The constitution specifies the country is a secular state, prohibits religious discrimination, and provides for freedom of thought, conscience, and belief, as well as the right to enjoy, practice, profess, maintain, and promote any religion. These rights may be subject to “reasonable restrictions” justified by interests such as “the sovereignty and integrity of Namibia, national security, public order, decency, or morality.”
The law allows recognition of any religious group as a voluntary association, without the need to register with the government. Religious groups may also register as nonprofit organizations (an “association without gain”) with the Ministry of Trade and Industry. Both religious groups registered as nonprofit organizations and religious groups formed as voluntary associations are exempt from paying taxes. A welfare organization may apply to the Department of Inland Revenue to receive tax-exempt status. Once registered as a welfare organization, a religious group may seek to obtain communal land at a reduced rate, which is at the discretion of traditional authorities or town councils, based on whether they believe the organization’s use of the land will benefit the community.
The constitution permits religious groups to establish private schools provided no student is denied admission based on creed. The government school curriculum contains a nonsectarian “religious and moral education” component that includes education on moral principles and human rights and introduces students to a variety of African traditions and religions, as well as world religions such as Judaism, Christianity, Islam, Buddhism, Hinduism, the Baha’i Faith, and Rastafarianism.
Similar to other foreigners seeking to work in the country, religious workers must obtain an appropriate visa.

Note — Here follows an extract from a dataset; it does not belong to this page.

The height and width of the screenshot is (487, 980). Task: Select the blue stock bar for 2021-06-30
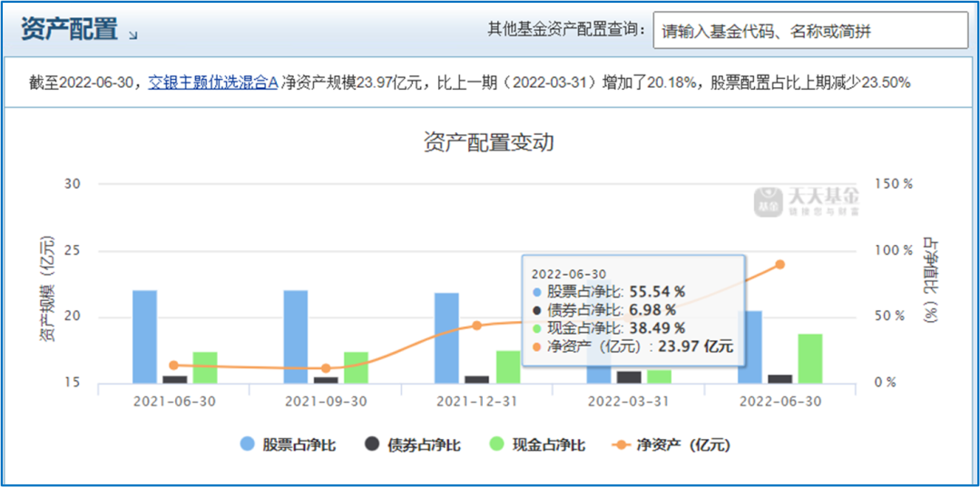point(145,336)
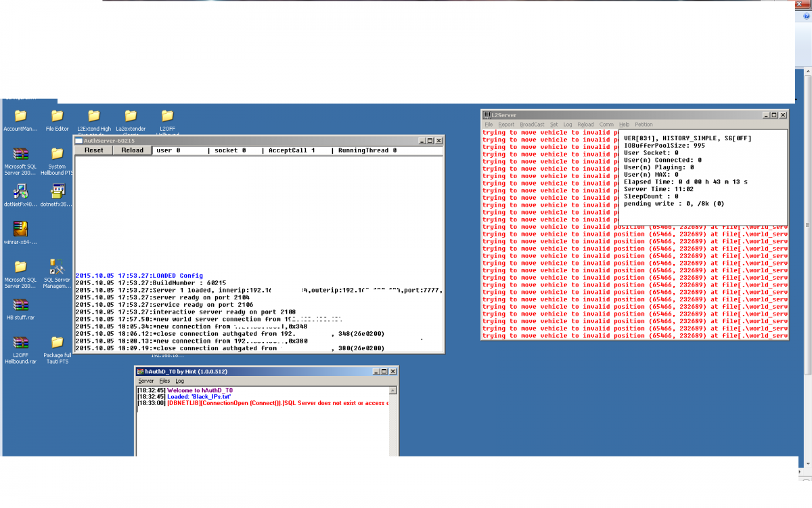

The country is a party to the International Covenant on Civil and Political Rights.
The government Ombudsman’s Office received one religiously related complaint during the year from a religious group regarding visas for a foreign religious organization.
The government periodically included religious leaders in discussions regarding issues affecting the country and in national events. President Hage Geingob held consultations with leaders from major religious groups in the country, including from the Council of Churches that represented Christian denominations, including the Evangelical Lutheran Church, Dutch Reformed Church, and Roman Catholic Church, and from the Muslim community, to discuss opportunities for collaboration in fighting poverty.

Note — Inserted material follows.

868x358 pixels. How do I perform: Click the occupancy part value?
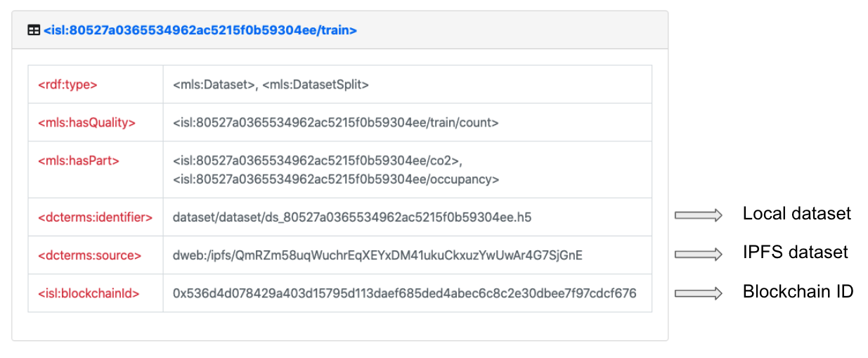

Religious leaders said the only issues they occasionally faced with the government were regarding visas. The director of the Windhoek Islamic Centre stated that during the year a Saudi investor who was attempting to visit to assess a mosque site had difficulty obtaining a visa. The center director and other religious leaders stated nonreligious organizations also had difficulty obtaining visas and did not believe they were targeted by the government based on religion.